Begin Text segment

# Older siblings repeatedly hurting/being mean to younger ones.



## Suzetta (Dec 21, 2003)

I can't post this in Gentle Discipline, as I want to hear from others, who may be a bit firmer with discipline.

For the most part, I am very respectful and cooperative with my children. Many times I have had long discussions with dh, with an attempt to work on keeping our house a peaceful, happy place, which is respectful of each individual's needs, and 99% of the time we have just that.

However, something is bothering me very deeply. My background is that of being the youngest child, with two older brothers. The middle brother was terrible to me, growing up, and the oldest would join him, probably in hope that he wouldn't turn on him. I am talking about physical abuse, hitting teasing, constant badgering etc. It went on throughout the teen years, and to some degree even into the adult years. Some of you may remember a post I made awhile ago about ongoing extended family issues.

End Text segment

▸ **Requirement 1**
Please copy the forum post about older siblings word for word, from "I can't post" up to and including "extended family issues.".
▸ **Requirement 2**
Carry on the forum post about older siblings, picking up right after its last sentence.

Begin Information provided

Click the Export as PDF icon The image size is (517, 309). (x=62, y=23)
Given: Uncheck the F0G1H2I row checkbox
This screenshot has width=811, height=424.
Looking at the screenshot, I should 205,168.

End Information provided

▸ **Task result 1**
I can't post this in Gentle Discipline, as I want to hear from others, who may be a bit firmer with discipline.

For the most part, I am very respectful and cooperative with my children. Many times I have had long discussions with dh, with an attempt to work on keeping our house a peaceful, happy place, which is respectful of each individual's needs, and 99% of the time we have just that.

However, something is bothering me very deeply. My background is that of being the youngest child, with two older brothers. The middle brother was terrible to me, growing up, and the oldest would join him, probably in hope that he wouldn't turn on him. I am talking about physical abuse, hitting teasing, constant badgering etc. It went on throughout the teen years, and to some degree even into the adult years. Some of you may remember a post I made awhile ago about ongoing extended family issues.

▸ **Task result 2**
Needless to say, I have zero tolerance for bigger children being aggressive and mean to younger children. My oldest dd is very active, aggressive, impulsive and has little patience. When she is in her aggressive mode, she reminds me very much of my brother. I have been very loving with her, and I feel strongly that I have created an extremely strong bond with her, and feel positive that she will grow into a fine person. However, she is now 2 1/2, and as we all know that age doesn't yet bring much logic and comprehension. She is often rough with her baby sister, who is gentle and passive. She takes toys, from her, pushes her, and is sometimes very jealous when baby sister gets a moment of attention from me or dh. I realize that all these behaviors are normal...but I just can't stand to see the sadness in my baby's eyes when her big sister has just hurt her, or taken her toy. There are other times (most of the time) that she is so loving and gentle towards her baby sister.

Not all of her aggression is mean...she just gets so active and out of control that she doesn't realize she is hurting her baby sister. She sometimes even starts jumping, banging into me or dh. She will become persistent about doing something like sitting in my lap while I am on the computer. She just won't take "no" for an answer, and she becomes rougher and rougher until she either gets her way or I get up and leave the room.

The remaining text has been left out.